Hydroponic breeders are accustomed to using pH and EC meters to monitor their growth conditions, but very few use ORP meters to learn more about their nutrient solution. An ORP meter can provide you with very useful information, and you can usually buy a cheap ORP meter on ebay or amazon for less than $ 20. Today we will talk about ORP meters, what they are, what they do and how you can use them in your hydroponic product.
One meter of ORP or “redox potential” determines the electrochemical environment in a solution. An ORP meter has two electrodes, a traditional reference electrode with known potential and a platinum electrode whose potential varies depending on the intensity of the solution pressure to take an electron from a platinum electron or give it an electron. A solution that has a lot of material that tends to give electrons has a more negative reading, and a solution that has more material that takes electrons tends to have a more positive reading. ORP readings are given in mV.
So how is this useful in hydroponics? It is useful in this regard that we can know exactly how the chemical environment behaves. The ORP of drinking water is generally around 600-700 mV because oxidants – substances that tend to capture electrons – are added to solutions to kill pathogens. The chemical medium must have an ORP above 600 mV to kill harmful fungal spores and bacteria. Of course, this means that if you want to run a sterile hydroponic environment, you should probably keep your ORP solution in the range of 300-500 mV, large enough to stop the growth of microorganisms, but small enough to prevent From any damage. From happening to your roots
This way you can use things like hypochlorous acid and hydrogen peroxide to increase the “lethal power” of your solution, while also knowing how hard the chemical environment is. ORP also gives you clues about water oxygenation and biological activity in the water. A reducing medium – ORP below 100 mV – means that there are a significant number of substances in solution that want to give electrons, and these substances are generally organic acids, bacteria, viruses or other organic molecules such as reducing sugars. Are. If so, it means that the oxygen in the solution is short-lived, so you want to increase your oxygen significantly or your roots may be deprived of this essential nutrient.
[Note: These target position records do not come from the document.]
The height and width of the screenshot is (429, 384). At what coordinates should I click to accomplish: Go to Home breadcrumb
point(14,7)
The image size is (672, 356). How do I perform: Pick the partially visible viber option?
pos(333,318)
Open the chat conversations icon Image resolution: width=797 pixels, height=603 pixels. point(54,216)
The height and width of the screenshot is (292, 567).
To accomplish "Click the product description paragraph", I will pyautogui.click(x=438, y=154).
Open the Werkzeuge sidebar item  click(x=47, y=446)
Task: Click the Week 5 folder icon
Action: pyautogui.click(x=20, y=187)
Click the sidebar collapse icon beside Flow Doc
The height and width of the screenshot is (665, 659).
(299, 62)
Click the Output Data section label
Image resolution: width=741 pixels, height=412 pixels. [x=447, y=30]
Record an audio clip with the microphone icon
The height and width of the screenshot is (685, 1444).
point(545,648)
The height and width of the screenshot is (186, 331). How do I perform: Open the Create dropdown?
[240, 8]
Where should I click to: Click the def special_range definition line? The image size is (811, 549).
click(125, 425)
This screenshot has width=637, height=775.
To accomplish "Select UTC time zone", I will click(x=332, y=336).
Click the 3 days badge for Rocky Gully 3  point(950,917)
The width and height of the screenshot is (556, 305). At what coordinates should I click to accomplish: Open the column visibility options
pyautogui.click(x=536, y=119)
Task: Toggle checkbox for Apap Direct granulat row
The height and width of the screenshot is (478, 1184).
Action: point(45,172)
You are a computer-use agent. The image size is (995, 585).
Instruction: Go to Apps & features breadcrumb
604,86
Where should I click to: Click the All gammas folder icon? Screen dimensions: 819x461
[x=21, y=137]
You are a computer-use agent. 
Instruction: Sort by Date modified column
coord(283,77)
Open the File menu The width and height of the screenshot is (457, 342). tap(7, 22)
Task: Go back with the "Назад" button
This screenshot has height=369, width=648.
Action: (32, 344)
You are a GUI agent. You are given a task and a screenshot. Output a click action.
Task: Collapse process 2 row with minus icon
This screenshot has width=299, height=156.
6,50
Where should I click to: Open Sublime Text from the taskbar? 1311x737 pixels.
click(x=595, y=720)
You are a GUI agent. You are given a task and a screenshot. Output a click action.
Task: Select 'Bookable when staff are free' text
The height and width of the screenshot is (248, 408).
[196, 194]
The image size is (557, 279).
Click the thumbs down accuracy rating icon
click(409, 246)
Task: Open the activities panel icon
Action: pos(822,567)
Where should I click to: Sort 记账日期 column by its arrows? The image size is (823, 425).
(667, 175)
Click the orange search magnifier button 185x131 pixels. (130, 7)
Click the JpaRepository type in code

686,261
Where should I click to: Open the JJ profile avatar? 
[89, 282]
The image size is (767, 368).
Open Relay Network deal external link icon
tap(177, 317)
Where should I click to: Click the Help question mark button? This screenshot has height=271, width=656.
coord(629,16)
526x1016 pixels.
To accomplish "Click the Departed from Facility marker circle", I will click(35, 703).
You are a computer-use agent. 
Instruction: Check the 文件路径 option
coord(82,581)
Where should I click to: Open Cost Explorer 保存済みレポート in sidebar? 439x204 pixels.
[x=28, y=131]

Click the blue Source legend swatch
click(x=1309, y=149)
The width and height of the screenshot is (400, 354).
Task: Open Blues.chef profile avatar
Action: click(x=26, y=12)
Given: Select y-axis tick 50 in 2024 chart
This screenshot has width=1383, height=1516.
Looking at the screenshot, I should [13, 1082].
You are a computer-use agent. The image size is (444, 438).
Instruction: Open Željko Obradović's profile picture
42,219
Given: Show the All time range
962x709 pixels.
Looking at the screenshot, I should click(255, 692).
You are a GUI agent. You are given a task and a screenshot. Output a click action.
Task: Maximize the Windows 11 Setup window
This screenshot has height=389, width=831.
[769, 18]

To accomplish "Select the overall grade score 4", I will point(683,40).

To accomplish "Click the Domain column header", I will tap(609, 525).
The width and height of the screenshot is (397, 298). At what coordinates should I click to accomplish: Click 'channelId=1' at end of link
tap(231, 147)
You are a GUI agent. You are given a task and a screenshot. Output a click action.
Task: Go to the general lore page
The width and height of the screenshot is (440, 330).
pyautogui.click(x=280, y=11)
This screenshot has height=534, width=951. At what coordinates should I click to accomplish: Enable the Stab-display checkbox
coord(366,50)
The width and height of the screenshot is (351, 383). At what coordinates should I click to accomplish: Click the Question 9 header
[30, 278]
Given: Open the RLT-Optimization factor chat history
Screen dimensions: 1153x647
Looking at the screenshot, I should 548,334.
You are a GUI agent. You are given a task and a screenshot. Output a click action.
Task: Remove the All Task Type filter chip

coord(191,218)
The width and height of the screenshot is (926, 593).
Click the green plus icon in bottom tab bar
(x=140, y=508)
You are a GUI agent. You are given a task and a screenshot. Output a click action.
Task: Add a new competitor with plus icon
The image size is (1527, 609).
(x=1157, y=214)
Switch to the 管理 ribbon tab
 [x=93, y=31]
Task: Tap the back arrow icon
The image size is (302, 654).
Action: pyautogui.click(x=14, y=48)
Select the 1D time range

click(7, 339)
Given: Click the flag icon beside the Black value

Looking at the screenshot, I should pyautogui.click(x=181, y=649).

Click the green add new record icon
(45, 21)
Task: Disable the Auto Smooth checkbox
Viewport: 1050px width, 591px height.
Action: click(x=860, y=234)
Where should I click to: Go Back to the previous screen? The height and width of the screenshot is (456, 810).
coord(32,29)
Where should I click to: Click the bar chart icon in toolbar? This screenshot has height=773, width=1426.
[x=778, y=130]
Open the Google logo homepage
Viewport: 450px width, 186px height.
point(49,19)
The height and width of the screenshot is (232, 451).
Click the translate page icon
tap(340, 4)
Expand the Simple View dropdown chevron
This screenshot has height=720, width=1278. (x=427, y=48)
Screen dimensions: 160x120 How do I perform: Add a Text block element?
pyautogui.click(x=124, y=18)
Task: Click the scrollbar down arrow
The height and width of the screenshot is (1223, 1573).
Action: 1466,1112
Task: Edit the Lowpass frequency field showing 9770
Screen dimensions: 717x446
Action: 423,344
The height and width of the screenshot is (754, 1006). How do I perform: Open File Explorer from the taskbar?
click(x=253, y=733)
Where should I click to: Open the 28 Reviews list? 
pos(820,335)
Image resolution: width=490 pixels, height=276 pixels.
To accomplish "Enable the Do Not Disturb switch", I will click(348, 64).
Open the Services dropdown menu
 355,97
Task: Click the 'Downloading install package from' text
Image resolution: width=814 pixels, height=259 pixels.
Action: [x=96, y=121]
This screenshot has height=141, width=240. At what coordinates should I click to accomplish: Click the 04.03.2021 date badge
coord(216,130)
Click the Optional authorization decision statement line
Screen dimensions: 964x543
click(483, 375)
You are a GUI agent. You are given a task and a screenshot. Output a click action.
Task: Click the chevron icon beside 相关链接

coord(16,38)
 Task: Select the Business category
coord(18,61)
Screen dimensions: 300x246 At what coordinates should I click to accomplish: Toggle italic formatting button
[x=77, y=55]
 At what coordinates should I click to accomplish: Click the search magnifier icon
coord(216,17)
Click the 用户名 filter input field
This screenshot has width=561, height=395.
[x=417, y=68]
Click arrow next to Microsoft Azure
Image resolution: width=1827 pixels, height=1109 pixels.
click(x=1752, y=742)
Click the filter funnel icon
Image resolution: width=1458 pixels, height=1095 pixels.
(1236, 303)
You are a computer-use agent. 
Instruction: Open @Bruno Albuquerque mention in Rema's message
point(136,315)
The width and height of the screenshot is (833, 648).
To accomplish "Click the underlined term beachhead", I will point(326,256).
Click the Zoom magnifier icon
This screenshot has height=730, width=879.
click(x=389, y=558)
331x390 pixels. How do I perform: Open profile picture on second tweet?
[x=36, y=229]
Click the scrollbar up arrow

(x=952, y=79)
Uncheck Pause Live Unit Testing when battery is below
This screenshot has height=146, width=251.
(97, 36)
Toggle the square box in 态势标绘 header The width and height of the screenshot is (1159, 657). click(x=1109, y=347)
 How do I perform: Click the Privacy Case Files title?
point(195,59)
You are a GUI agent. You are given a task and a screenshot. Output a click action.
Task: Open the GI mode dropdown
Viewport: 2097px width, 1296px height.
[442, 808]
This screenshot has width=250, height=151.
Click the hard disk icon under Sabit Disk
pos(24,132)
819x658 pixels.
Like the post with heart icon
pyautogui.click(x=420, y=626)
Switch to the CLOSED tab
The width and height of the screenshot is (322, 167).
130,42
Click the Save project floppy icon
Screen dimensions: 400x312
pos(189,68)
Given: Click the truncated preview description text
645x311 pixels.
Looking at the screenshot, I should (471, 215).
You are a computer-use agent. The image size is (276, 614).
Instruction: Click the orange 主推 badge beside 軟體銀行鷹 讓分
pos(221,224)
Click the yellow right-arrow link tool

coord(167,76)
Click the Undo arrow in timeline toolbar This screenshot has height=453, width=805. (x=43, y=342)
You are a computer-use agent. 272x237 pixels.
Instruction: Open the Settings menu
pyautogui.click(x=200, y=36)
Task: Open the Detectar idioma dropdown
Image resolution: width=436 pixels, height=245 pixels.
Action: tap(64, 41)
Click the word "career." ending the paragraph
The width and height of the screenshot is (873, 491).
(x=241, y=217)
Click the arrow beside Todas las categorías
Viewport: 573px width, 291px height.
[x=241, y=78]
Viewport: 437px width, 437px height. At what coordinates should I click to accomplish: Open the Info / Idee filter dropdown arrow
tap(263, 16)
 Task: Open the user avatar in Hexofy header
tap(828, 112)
The chemical environment is determined by the types of semi-reactions that can occur in the solution, and this is also determined by the pH of your solution. The table above shows some of the most common electrochemical half-reactions that can occur in solution. For example, to reduce molecular oxygen and obtain 4 electrons, we need to produce hydroxide ions. This means that oxidation reactions tend to increase the pH and are therefore expected to harden with increasing pH. We also have the opposite case for hydrogen peroxide, in which a more acidic solution is restricted to molecular oxygen to prevent oxidation of the peroxide. It is worth noting that these are half of the reactions, so in reality what always happens is that the two halves of the reaction – for example, oxygen depletion and iron oxidation – come together to create a chemical change in the environment.
Finally, ORP measurements give you what pH and EC measurements do not tell you, which is what the chemical environment looks like from an oxidation reduction perspective. With this information, it becomes easier to diagnose things like insufficient oxygen, whether you are adding too much hypochlorite or peroxide, and whether or not you should add more or less germs to your environment.